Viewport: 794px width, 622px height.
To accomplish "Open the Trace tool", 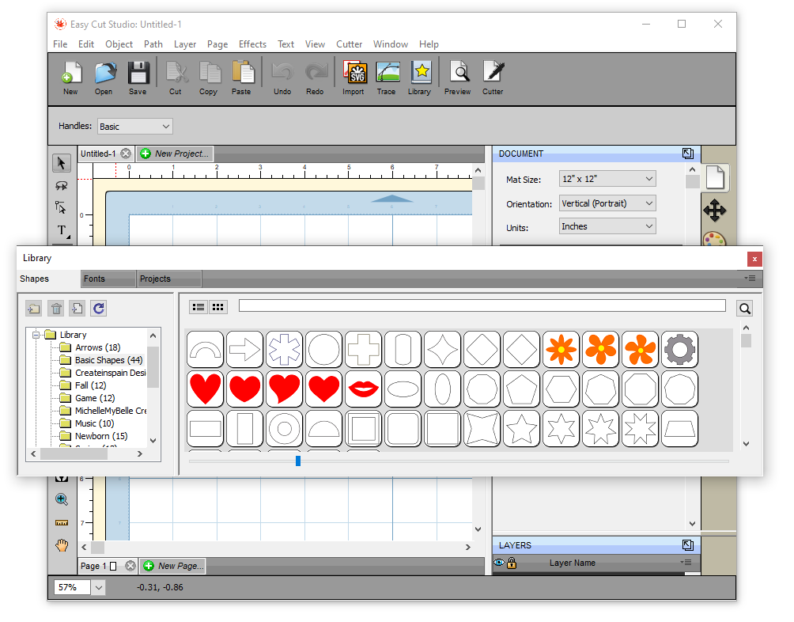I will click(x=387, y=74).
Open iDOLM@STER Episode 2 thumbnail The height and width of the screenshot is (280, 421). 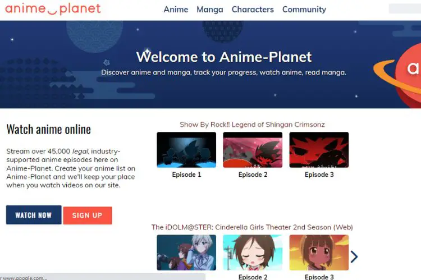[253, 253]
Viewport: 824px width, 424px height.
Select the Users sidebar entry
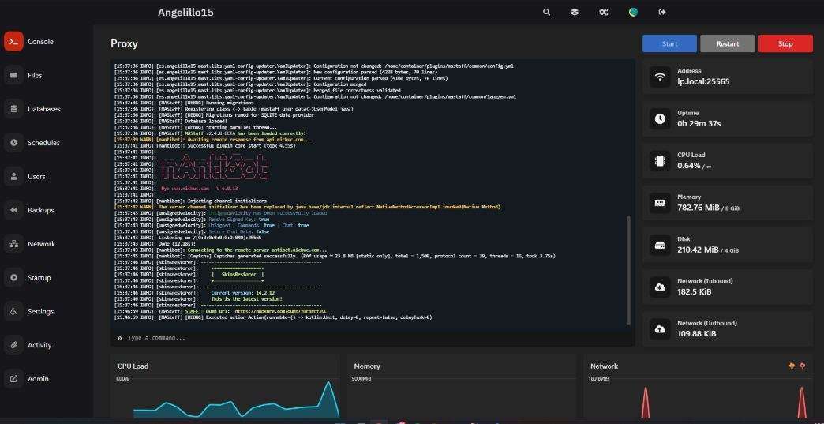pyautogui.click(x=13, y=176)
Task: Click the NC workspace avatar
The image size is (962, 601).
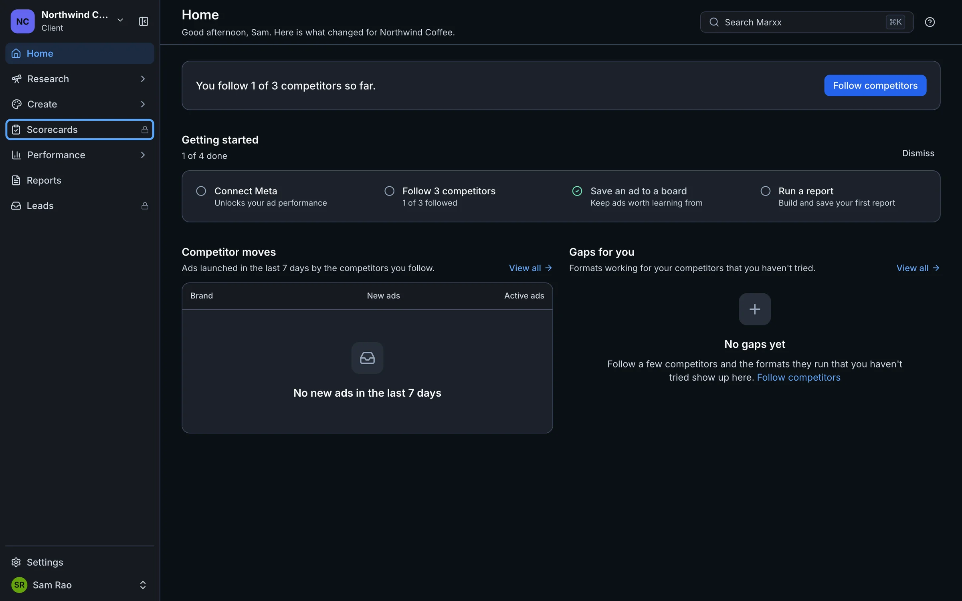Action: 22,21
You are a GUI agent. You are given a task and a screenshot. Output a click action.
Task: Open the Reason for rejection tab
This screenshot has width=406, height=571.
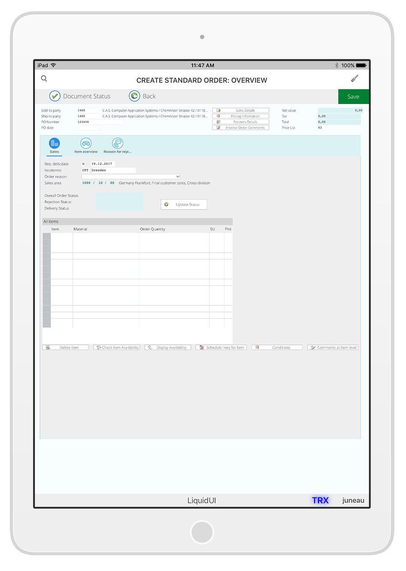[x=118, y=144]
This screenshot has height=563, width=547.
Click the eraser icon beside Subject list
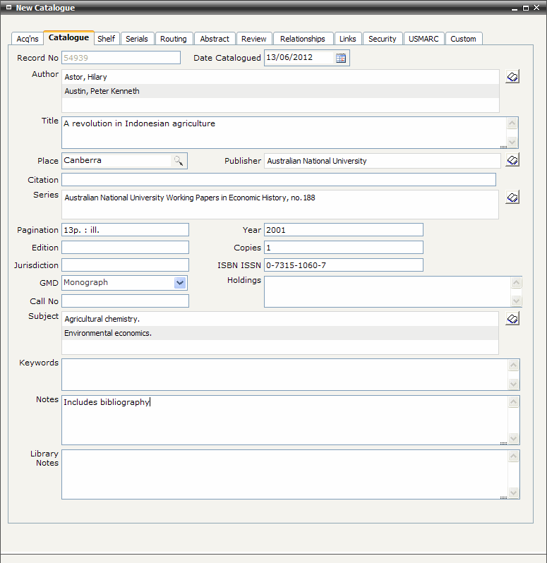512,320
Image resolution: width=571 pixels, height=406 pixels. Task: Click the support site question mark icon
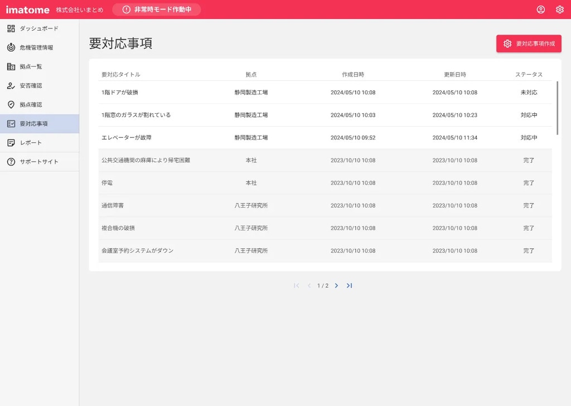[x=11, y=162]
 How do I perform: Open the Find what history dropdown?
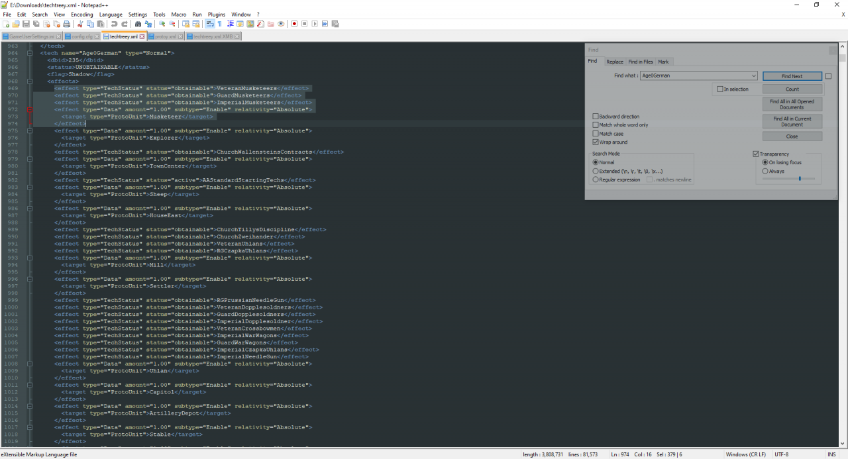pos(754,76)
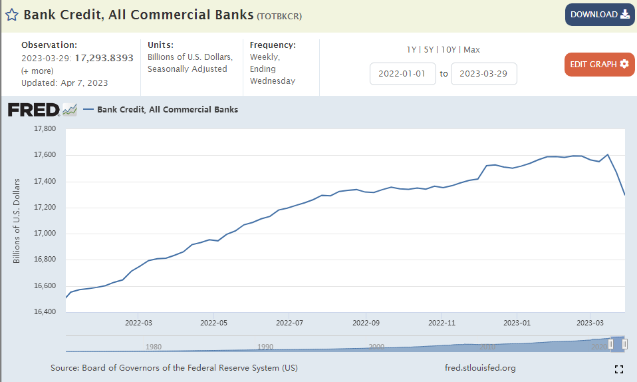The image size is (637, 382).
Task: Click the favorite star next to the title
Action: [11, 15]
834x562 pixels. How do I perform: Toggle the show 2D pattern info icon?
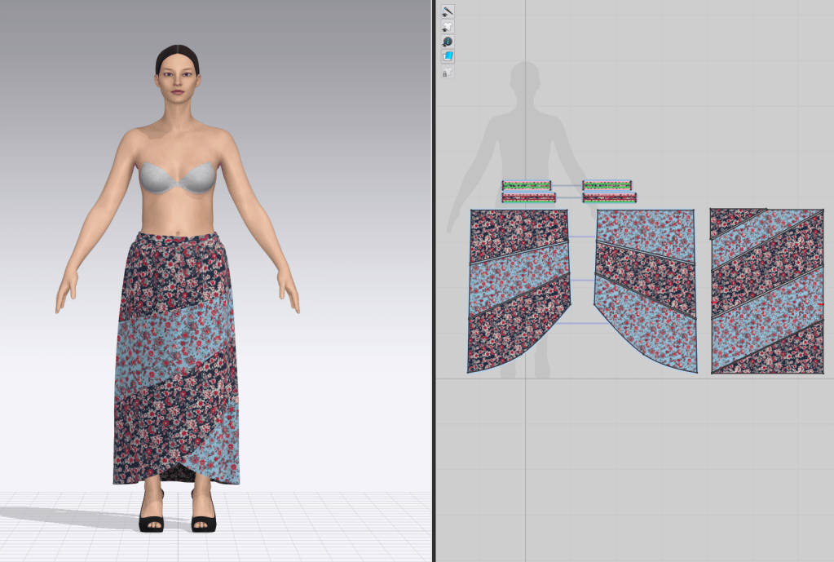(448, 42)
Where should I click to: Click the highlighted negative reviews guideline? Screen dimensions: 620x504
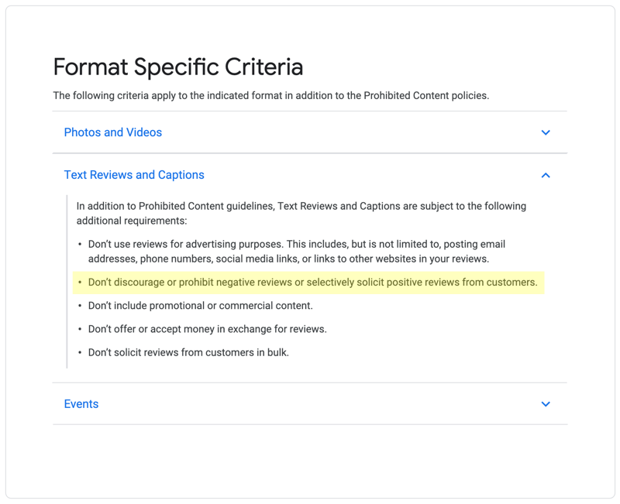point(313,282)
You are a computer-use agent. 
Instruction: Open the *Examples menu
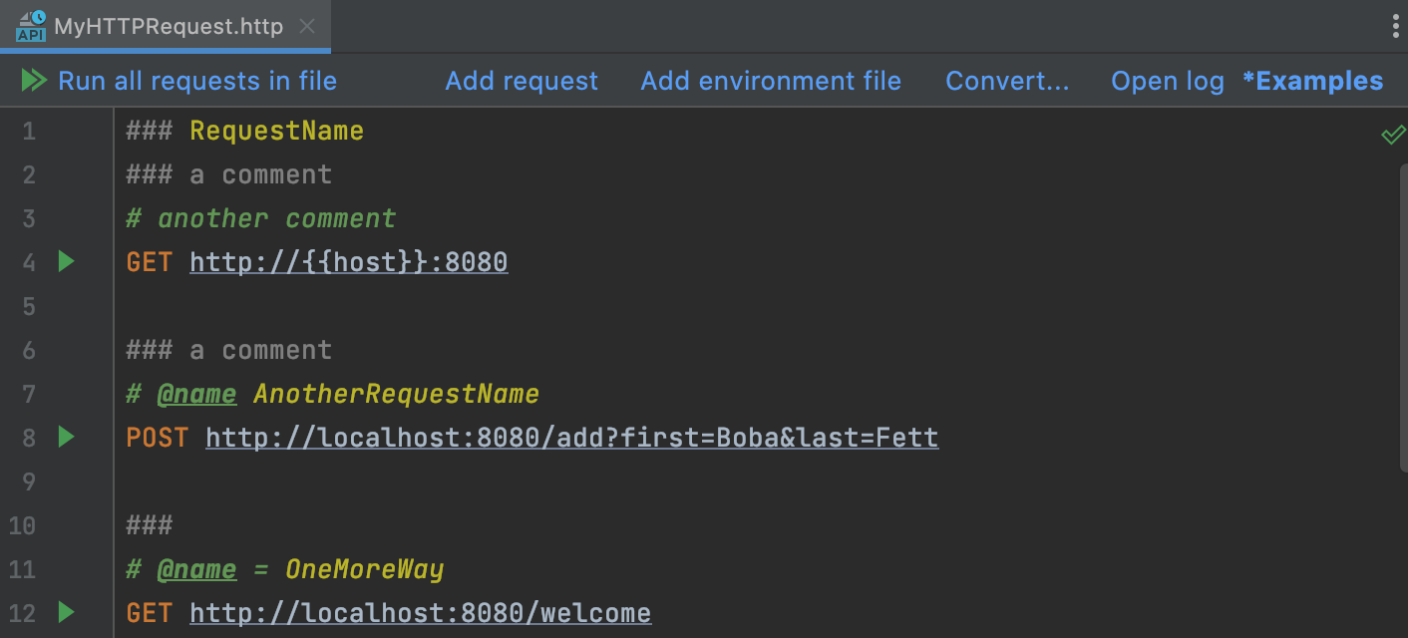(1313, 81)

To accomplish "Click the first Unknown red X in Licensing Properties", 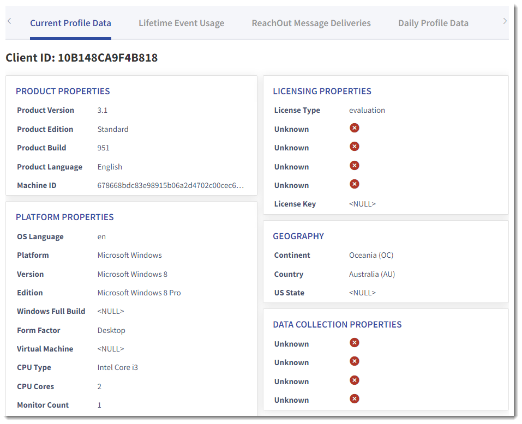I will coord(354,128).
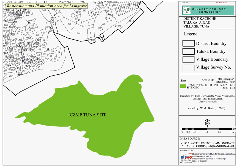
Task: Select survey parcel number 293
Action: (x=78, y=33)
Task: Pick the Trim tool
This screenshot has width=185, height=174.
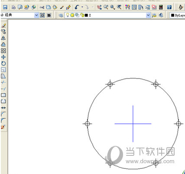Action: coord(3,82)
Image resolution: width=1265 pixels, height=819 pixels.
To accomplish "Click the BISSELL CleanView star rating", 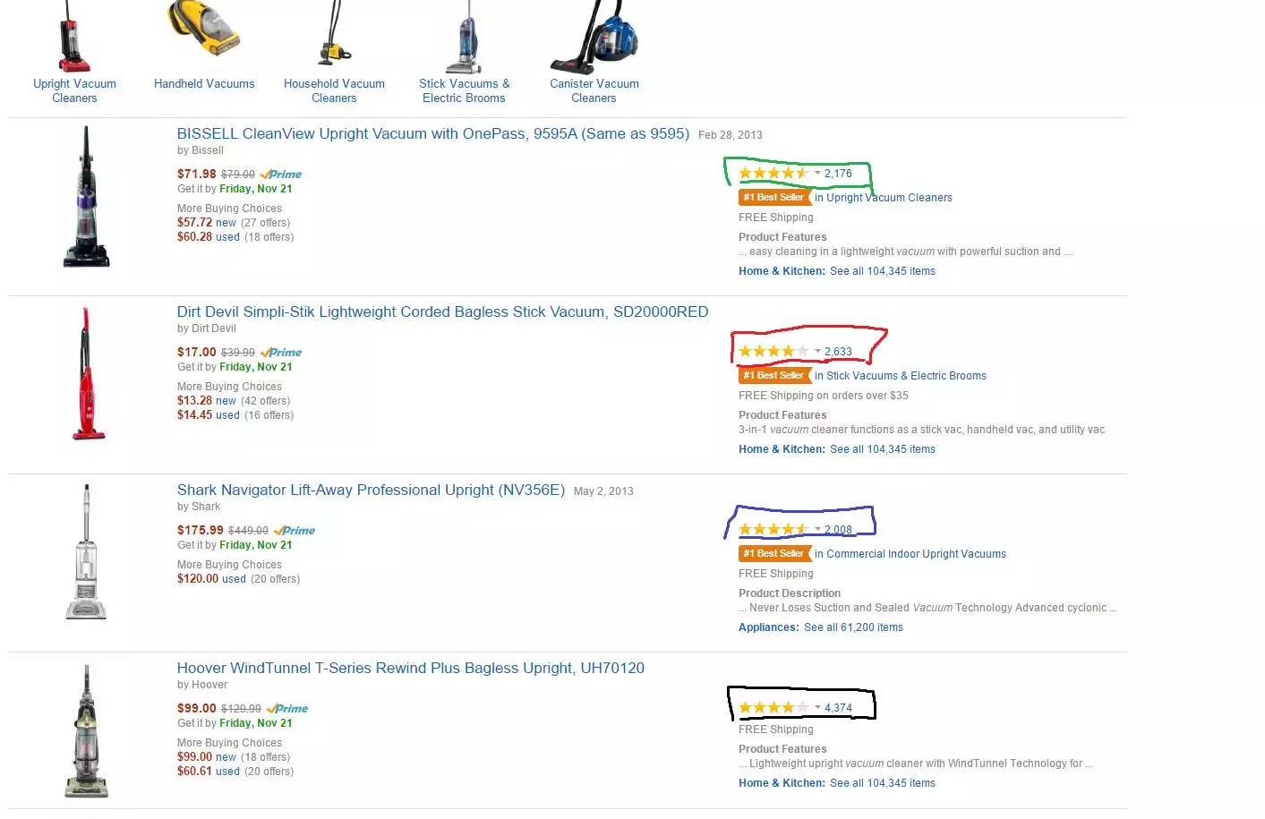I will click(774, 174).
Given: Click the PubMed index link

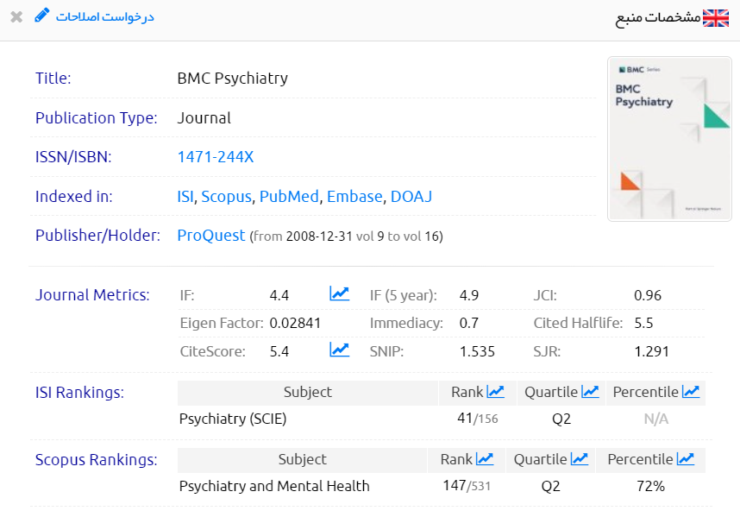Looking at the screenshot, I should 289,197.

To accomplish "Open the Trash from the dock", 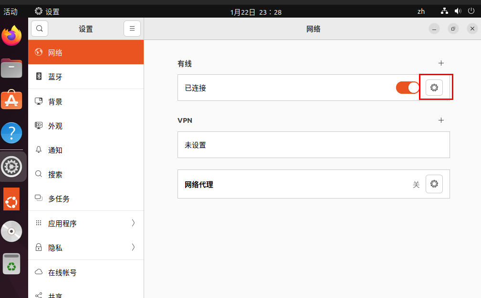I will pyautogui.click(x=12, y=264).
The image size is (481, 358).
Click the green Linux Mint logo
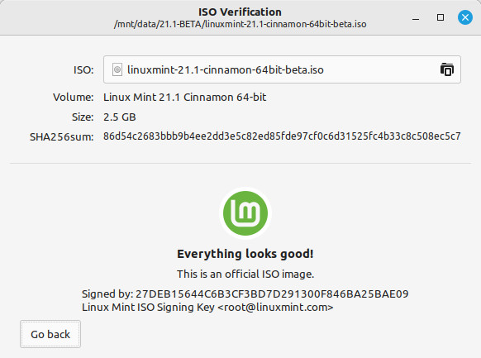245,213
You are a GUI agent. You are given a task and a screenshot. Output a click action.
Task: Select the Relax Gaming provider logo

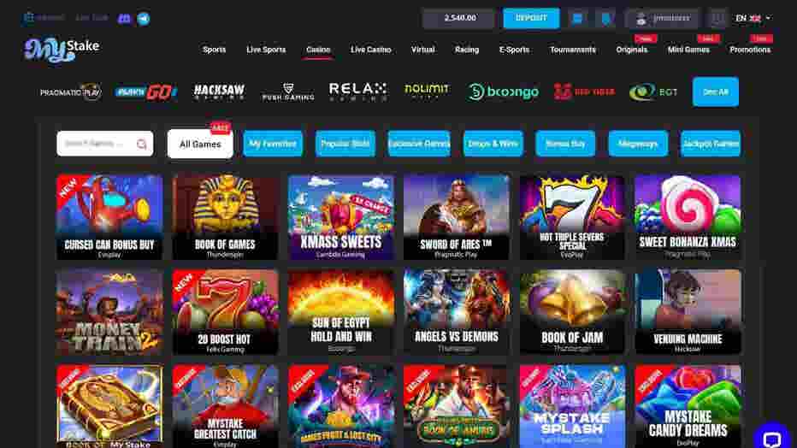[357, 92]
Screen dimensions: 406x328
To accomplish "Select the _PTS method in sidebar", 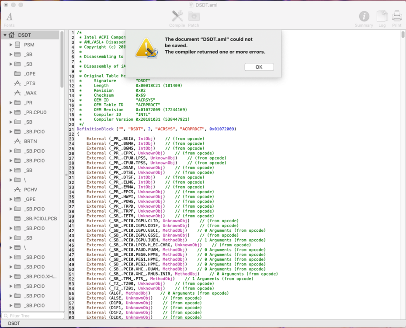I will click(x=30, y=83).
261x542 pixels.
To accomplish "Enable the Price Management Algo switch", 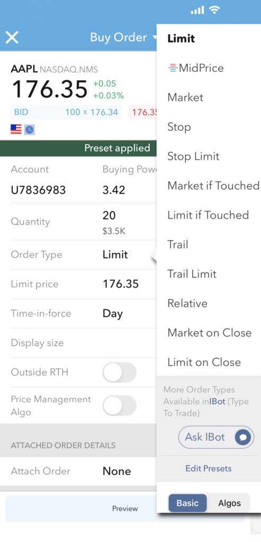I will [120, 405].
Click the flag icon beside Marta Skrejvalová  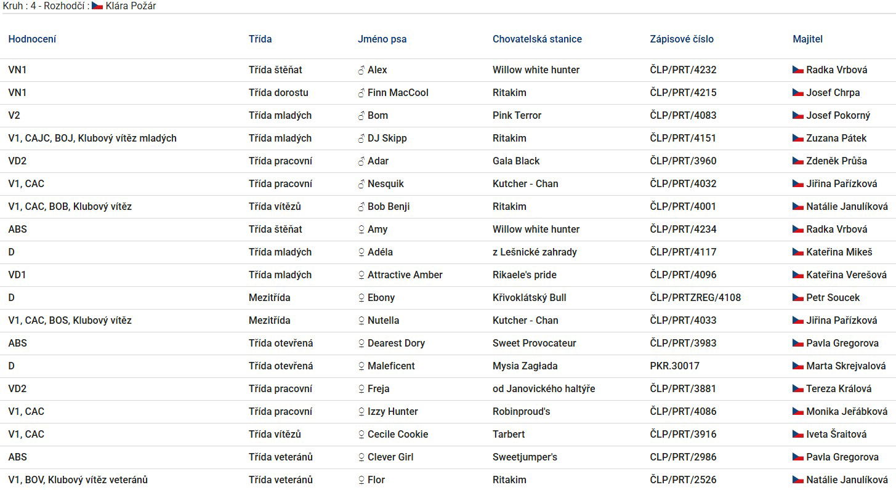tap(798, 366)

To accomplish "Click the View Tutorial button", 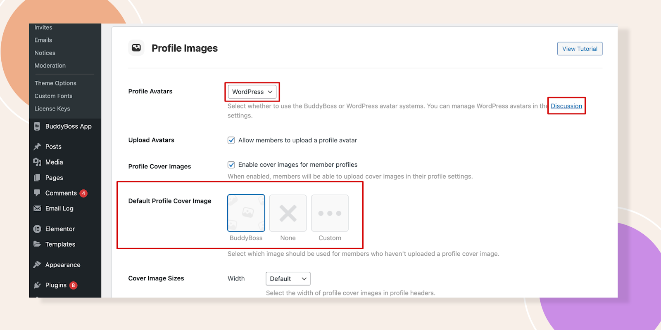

WORK ITEM:
Give back, exactly and without pictures, the stretch of the records above from the line containing "Select the Users sidebar entry" through the line containing "Task: Open the Reason for rejection tab", with both end lines included.

RESPONSE:
Select the Users sidebar entry
pyautogui.click(x=13, y=176)
Task: Click the NC workspace avatar
The image size is (962, 601).
Action: 22,21
You are a GUI agent. You are given a task and a screenshot. Output a click action.
Task: Open the Reason for rejection tab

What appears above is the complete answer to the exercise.